Physics simulations show LOWER BER at 70C than at 25C or 40C https://pmc.ncbi.nlm.nih.gov/articles/PMC8538043/
 
people should really read the literature on flash memory before cooling the NAND aggressively. Flash memory is actually quite happy around 40-60C. Cold temperatures require higher voltage to force electrons into the charge trap, increasing wear. Also the gap between voltage thresholds gets harder to discern at cold temps, and shifts across the temperature range.
I've seen some data supporting the idea that, for best data retention, you want to write the NAND while it's warm (like above 60 C, I think) but store it at cooler temperatures. You answered why writing hot NAND is better, but lower storage temperatures should mean the charge leaks away more slowly.

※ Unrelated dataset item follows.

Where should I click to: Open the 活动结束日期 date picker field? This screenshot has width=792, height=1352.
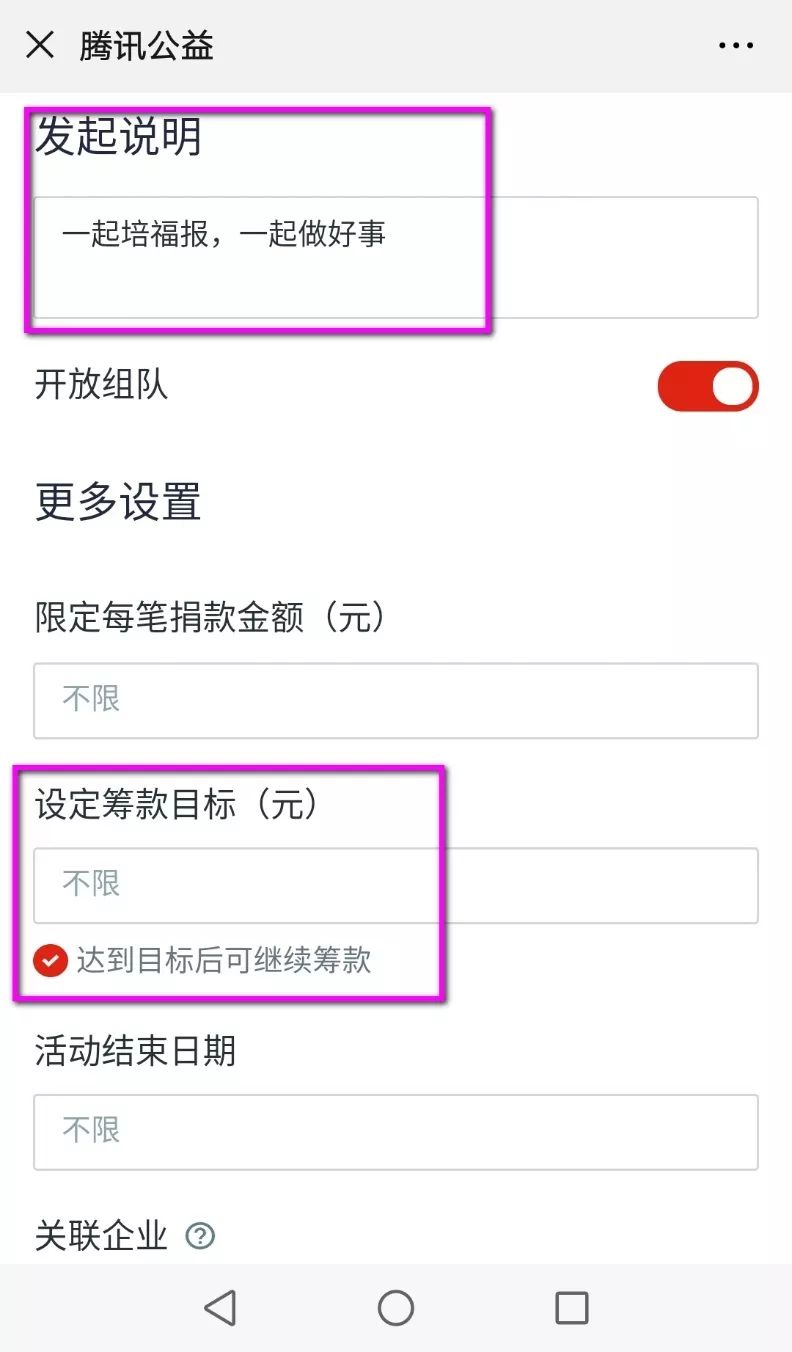coord(395,1132)
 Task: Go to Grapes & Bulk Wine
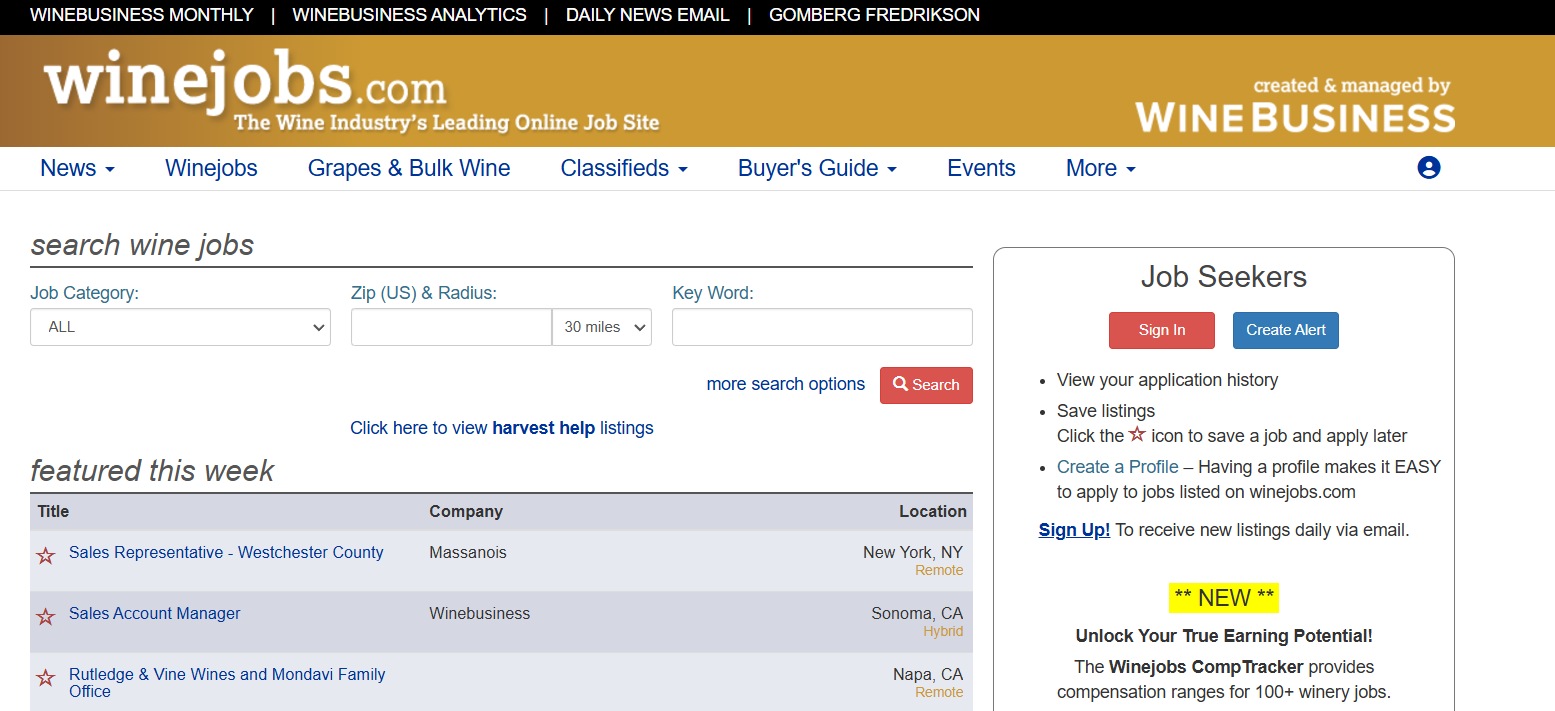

You want a heatspreader for thermal mass and temperature stability, but I’d look for a smaller heatsink or disable the fan if the sustained load temp were below 30C.
Yeah, it'd be neat if SSDs had a little PWM fan header on them, so they could actively modulate how much cooling they get.
 
Last edited:
  • Like
Reactions: Stomx
Bought the 2 Terabyte 990 pro when I just came out and paired it with a secondary drive; 2 Terabyte 970 evo plus (the old goat) . With my Steam library and some others allowing the use of secondary, tertiary drives etc it makes upgrading to a 4 terabyte or higher less desirable. The performance of both makes it less desirable to upgrade to PCIE 5.0 storage as well. I have dozens of modern day games installed and still have 50% storage left to go.
Some folks got lucky and bough the 990 pros 2 Terabytes for $100. I bought it for $280 on launch and am still very satisfied.
 
I've seen some data supporting the idea that, for best data retention, you want to write the NAND while it's warm (like above 60 C, I think) but store it at cooler temperatures. You answered why writing hot NAND is better, but lower storage temperatures should mean the charge leaks away more slowly.

Exactly. The slightly better error rate with higher temperature is one thing but tremendous decrease of charge retention time is another. According to JEDEC specifications, a client class SSD must maintain its data integrity for a minimum of one year at 30°C, but this retention time drops to less than 21 days at 52°C (!!!)